Data
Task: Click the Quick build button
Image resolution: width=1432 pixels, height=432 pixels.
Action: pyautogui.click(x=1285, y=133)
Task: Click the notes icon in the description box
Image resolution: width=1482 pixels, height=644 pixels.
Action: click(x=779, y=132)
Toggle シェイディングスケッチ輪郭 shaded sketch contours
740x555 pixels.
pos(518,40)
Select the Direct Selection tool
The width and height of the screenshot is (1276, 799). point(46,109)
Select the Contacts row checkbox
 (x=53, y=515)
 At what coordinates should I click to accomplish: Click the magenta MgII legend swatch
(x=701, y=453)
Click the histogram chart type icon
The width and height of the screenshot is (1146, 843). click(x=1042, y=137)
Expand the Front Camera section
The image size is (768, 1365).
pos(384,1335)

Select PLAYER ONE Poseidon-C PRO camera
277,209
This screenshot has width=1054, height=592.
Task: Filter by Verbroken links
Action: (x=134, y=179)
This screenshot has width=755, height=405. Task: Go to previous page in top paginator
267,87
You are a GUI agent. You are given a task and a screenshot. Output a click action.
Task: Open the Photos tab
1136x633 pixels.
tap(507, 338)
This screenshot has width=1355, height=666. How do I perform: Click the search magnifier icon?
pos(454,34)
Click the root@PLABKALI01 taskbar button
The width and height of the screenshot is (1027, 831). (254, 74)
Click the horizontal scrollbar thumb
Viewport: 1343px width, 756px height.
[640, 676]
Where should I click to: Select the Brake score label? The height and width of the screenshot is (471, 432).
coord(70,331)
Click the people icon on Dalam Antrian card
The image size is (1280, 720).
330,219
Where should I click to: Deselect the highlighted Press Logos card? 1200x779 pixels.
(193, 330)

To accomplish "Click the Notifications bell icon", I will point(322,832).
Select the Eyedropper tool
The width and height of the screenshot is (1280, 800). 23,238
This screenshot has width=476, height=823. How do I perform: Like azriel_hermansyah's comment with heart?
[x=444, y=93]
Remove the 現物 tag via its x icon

About this exercise
Returned text must match every record word for word.

Answer to this exercise
Task: Click the Quick build button
Image resolution: width=1432 pixels, height=432 pixels.
Action: pyautogui.click(x=1285, y=133)
Task: Click the notes icon in the description box
Image resolution: width=1482 pixels, height=644 pixels.
Action: click(x=779, y=132)
Toggle シェイディングスケッチ輪郭 shaded sketch contours
740x555 pixels.
pos(518,40)
Select the Direct Selection tool
The width and height of the screenshot is (1276, 799). point(46,109)
Select the Contacts row checkbox
 (x=53, y=515)
 At what coordinates should I click to accomplish: Click the magenta MgII legend swatch
(x=701, y=453)
Click the histogram chart type icon
The width and height of the screenshot is (1146, 843). click(x=1042, y=137)
Expand the Front Camera section
The image size is (768, 1365).
pos(384,1335)

Select PLAYER ONE Poseidon-C PRO camera
277,209
This screenshot has width=1054, height=592.
Task: Filter by Verbroken links
Action: (x=134, y=179)
This screenshot has width=755, height=405. Task: Go to previous page in top paginator
267,87
You are a GUI agent. You are given a task and a screenshot. Output a click action.
Task: Open the Photos tab
1136x633 pixels.
tap(507, 338)
This screenshot has width=1355, height=666. How do I perform: Click the search magnifier icon?
pos(454,34)
Click the root@PLABKALI01 taskbar button
The width and height of the screenshot is (1027, 831). (254, 74)
Click the horizontal scrollbar thumb
Viewport: 1343px width, 756px height.
[640, 676]
Where should I click to: Select the Brake score label? The height and width of the screenshot is (471, 432).
coord(70,331)
Click the people icon on Dalam Antrian card
The image size is (1280, 720).
330,219
Where should I click to: Deselect the highlighted Press Logos card? 1200x779 pixels.
(193, 330)

To accomplish "Click the Notifications bell icon", I will point(322,832).
Select the Eyedropper tool
The width and height of the screenshot is (1280, 800). 23,238
This screenshot has width=476, height=823. How do I perform: Like azriel_hermansyah's comment with heart?
[x=444, y=93]
Remove the 現物 tag via its x icon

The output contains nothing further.